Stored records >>
________________________

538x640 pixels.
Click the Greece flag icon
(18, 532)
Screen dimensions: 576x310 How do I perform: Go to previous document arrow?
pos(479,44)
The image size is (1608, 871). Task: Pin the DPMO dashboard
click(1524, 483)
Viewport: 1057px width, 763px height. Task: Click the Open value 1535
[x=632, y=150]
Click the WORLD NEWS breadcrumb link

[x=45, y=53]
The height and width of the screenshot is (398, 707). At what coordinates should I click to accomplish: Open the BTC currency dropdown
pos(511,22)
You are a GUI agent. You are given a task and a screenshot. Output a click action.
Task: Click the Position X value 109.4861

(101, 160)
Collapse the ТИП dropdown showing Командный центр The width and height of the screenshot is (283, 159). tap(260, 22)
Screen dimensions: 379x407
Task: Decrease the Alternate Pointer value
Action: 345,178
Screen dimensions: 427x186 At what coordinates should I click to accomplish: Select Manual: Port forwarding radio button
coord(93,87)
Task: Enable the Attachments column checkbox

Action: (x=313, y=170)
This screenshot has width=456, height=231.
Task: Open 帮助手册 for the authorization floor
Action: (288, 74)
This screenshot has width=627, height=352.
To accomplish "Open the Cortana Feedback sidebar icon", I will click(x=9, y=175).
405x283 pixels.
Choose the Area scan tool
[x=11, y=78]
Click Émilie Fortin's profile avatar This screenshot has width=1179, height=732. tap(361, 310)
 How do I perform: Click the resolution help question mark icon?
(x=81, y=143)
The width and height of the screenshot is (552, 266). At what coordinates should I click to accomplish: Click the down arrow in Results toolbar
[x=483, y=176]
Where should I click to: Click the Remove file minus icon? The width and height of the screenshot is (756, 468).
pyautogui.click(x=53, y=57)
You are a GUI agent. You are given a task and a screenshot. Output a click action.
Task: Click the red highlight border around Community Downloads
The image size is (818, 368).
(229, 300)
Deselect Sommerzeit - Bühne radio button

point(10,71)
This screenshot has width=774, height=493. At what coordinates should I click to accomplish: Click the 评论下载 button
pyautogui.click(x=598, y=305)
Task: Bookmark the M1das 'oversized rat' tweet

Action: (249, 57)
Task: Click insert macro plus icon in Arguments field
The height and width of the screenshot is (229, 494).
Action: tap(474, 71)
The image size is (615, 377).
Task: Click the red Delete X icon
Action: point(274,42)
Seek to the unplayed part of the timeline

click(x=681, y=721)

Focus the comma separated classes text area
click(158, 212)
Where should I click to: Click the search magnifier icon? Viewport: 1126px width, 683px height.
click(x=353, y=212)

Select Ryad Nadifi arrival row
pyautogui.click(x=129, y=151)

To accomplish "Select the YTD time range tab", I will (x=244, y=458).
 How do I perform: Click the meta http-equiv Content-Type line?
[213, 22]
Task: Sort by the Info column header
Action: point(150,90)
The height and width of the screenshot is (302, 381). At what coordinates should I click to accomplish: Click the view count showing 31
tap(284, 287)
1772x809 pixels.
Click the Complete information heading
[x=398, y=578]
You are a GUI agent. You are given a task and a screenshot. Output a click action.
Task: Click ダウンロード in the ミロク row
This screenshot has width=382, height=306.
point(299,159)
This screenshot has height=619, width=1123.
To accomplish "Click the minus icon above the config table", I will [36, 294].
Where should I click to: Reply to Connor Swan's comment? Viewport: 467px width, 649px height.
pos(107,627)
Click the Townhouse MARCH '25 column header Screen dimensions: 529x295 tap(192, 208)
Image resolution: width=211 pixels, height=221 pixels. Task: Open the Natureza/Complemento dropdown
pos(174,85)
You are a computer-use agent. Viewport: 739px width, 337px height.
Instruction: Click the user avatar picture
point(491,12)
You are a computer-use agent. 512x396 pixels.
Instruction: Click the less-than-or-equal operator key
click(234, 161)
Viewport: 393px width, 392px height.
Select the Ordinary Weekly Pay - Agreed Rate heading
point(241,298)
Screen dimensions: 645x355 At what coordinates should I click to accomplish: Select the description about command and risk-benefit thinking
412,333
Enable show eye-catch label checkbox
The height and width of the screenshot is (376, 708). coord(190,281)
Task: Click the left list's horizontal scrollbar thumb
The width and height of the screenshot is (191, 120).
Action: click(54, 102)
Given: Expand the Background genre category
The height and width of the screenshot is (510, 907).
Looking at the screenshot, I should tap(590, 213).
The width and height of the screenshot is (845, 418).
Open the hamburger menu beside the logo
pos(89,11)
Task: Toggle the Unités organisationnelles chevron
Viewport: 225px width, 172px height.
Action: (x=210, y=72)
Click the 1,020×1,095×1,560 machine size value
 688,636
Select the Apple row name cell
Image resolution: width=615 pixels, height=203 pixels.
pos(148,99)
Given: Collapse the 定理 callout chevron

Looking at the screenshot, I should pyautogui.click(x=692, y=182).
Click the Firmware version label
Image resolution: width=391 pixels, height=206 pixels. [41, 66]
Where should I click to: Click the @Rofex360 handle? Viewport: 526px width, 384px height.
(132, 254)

________________________

EXERCISE BRIEF >> How many lines of the entries above contain the word "will"? Give the number alone.

RESULT OF THE TASK >> 3